Sostiene que, a pesar de la tecnología, la religión sigue siendo extremadamente relevante. En su opinión, ¿qué papel desempeña la religión en este nuevo mundo en el que intentamos vivir? ¿Y la tecnología? Porque está claro que nos facilita la vida, pero ¿puede también resolver nuestros problemas reales, dar respuesta a las preguntas más importantes de nuestro día a día?

La tecnología resuelve los problemas técnicos y los relacionados con las decisiones políticas. Nos permite cultivar más alimentos, curar las enfermedades y viajar con más seguridad. En el pasado, se suponía que la religión se encargaba de todo ello. La gente rogaba a los dioses comida, salud y seguridad. En la época actual, la religión ha perdido estas funciones porque, la verdad sea dicha, no era muy eficaz a la hora de proporcionar comida, salud y seguridad. La verdadera especialidad de los sacerdotes y los gurús nunca ha sido realmente lograr que llueva, curar o hacer magia. Siempre ha sido más bien la interpretación. Un sacerdote no es alguien que sepa curarte de tu enfermedad por medio de las plegarias y la magia. Es alguien que sabe cómo justificar por qué la plegaria no ha funcionado, y por qué hay que seguir creyendo en los grandes dioses, aunque parezcan sordos a nuestras súplicas. Los científicos también saben tomar atajos y tergiversar las pruebas, pero, al final, lo que distingue a la ciencia es la disposición a reconocer el fracaso e intentar una vía diferente. Por eso los científicos han aprendido poco a poco a elaborar medicamentos mejores, mientras que los sacerdotes solo han aprendido a elaborar mejores excusas, así que hasta los verdaderos creyentes dejaron de ponerse en manos de la religión para que curase sus enfermedades y depositaron su confianza en los médicos.
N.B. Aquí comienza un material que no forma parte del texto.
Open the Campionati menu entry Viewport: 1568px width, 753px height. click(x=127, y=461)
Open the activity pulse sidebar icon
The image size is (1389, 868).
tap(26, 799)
Sin embargo, la religión ha conservado una función muy importante, y es la de definir la identidad de la gente. No puede curarnos o darnos de comer, pero nos dice con quién deberíamos compartir nuestra comida. En el siglo XXI, la división de los seres humanos en judíos y palestinos, españoles y marroquíes o rusos y polacos sigue basándose en los mitos religiosos más que en los hechos científicos. Desde una perspectiva científica, todos los seres humanos somos muy similares. Por consiguiente, se desarrolle como se desarrolle la tecnología en las próximas décadas, podemos prever que los argumentos sobre las identidades religiosas seguirán influyendo en el empleo de las nuevas tecnologías. Sin duda, es posible que las ciberbombas y los misiles nucleares más modernos se utilicen para resolver una disputa doctrinal sobre textos medievales.
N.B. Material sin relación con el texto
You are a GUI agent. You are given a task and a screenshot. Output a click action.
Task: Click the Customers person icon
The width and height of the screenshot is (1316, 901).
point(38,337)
Usted defiende que «la claridad es poder», pero en una sociedad en la que Donald Trump decide qué es verdad y qué es mentira a través de Twitter... ¿qué podemos hacer con la epidemia de bulos? ¿Cómo podemos seguir confiando en el periodismo?
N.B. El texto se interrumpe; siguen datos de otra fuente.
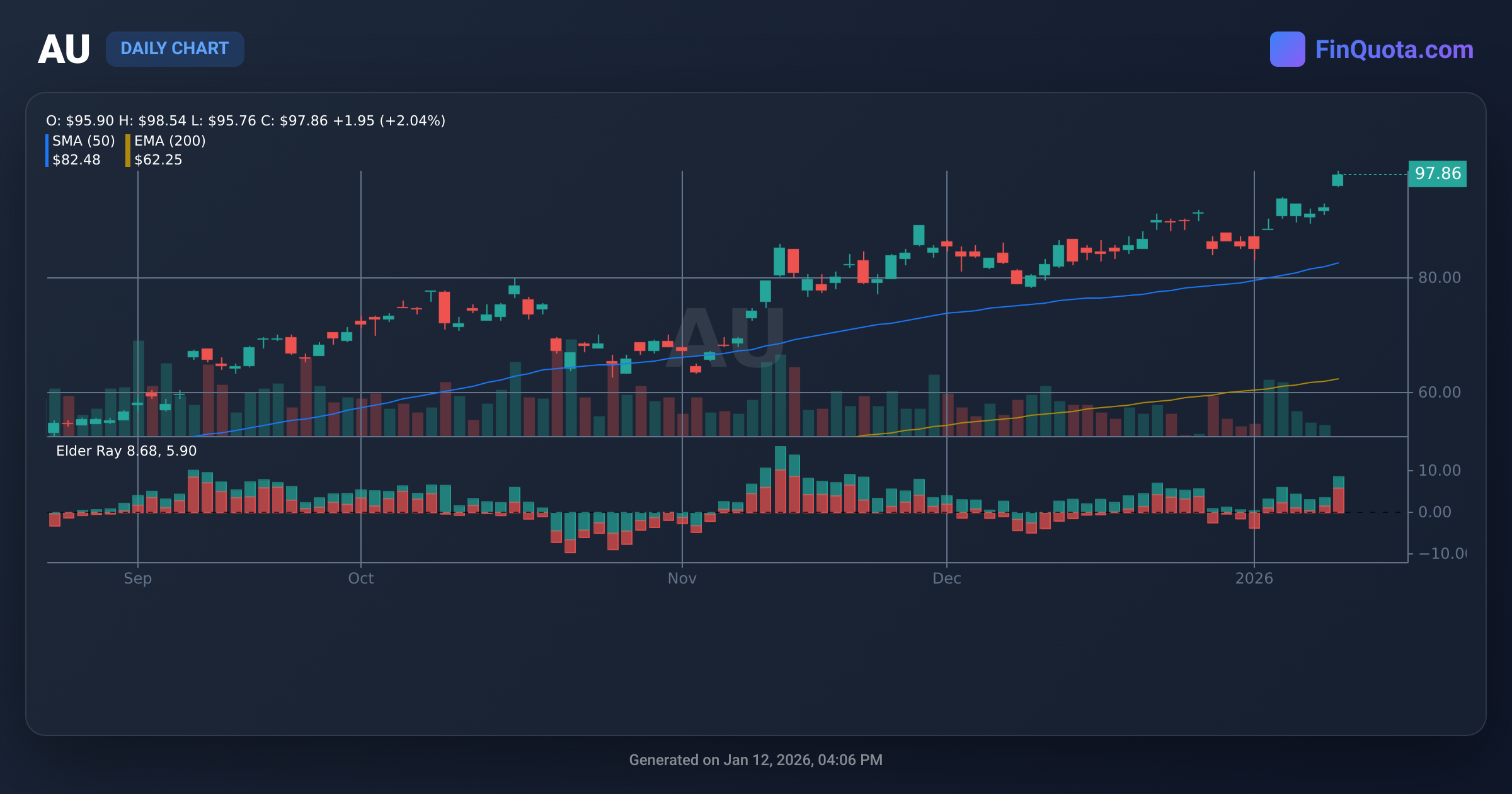Click the teal 97.86 price tag
Viewport: 1512px width, 794px height.
point(1439,174)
El problema fundamental no es Trump, sino el modelo que ha llegado a dominar el mercado de la información. En esencia, consiste en ofrecerte «noticias emocionantes que no te cuestan nada a cambio de tu atención». La atención se capta mediante los titulares sensacionalistas, y luego se vende a los anunciantes y a los políticos. En esta batalla por la atención, hay pocos incentivos para salvaguardar la verdad. Uno puede creer que está haciendo un buen negocio. No tienes que pagar nada, y estás entretenido con historias interesantes. Pero, en realidad, tú no eres en absoluto el consumidor, sino el producto. Te están vendiendo. El público renuncia a su bien más valioso -su tiempo y su atención- y permite que las poderosas corporaciones y los políticos le laven el cerebro. Es una locura. Un modelo muchísimo mejor para el mercado de la información sería el de «noticias de calidad que te cuestan mucho dinero, pero no abusan de tu atención». Si estamos dispuestos a pagar por alimentos, ropa o coches de calidad, ¿por qué no estarlo a pagar por una información de calidad?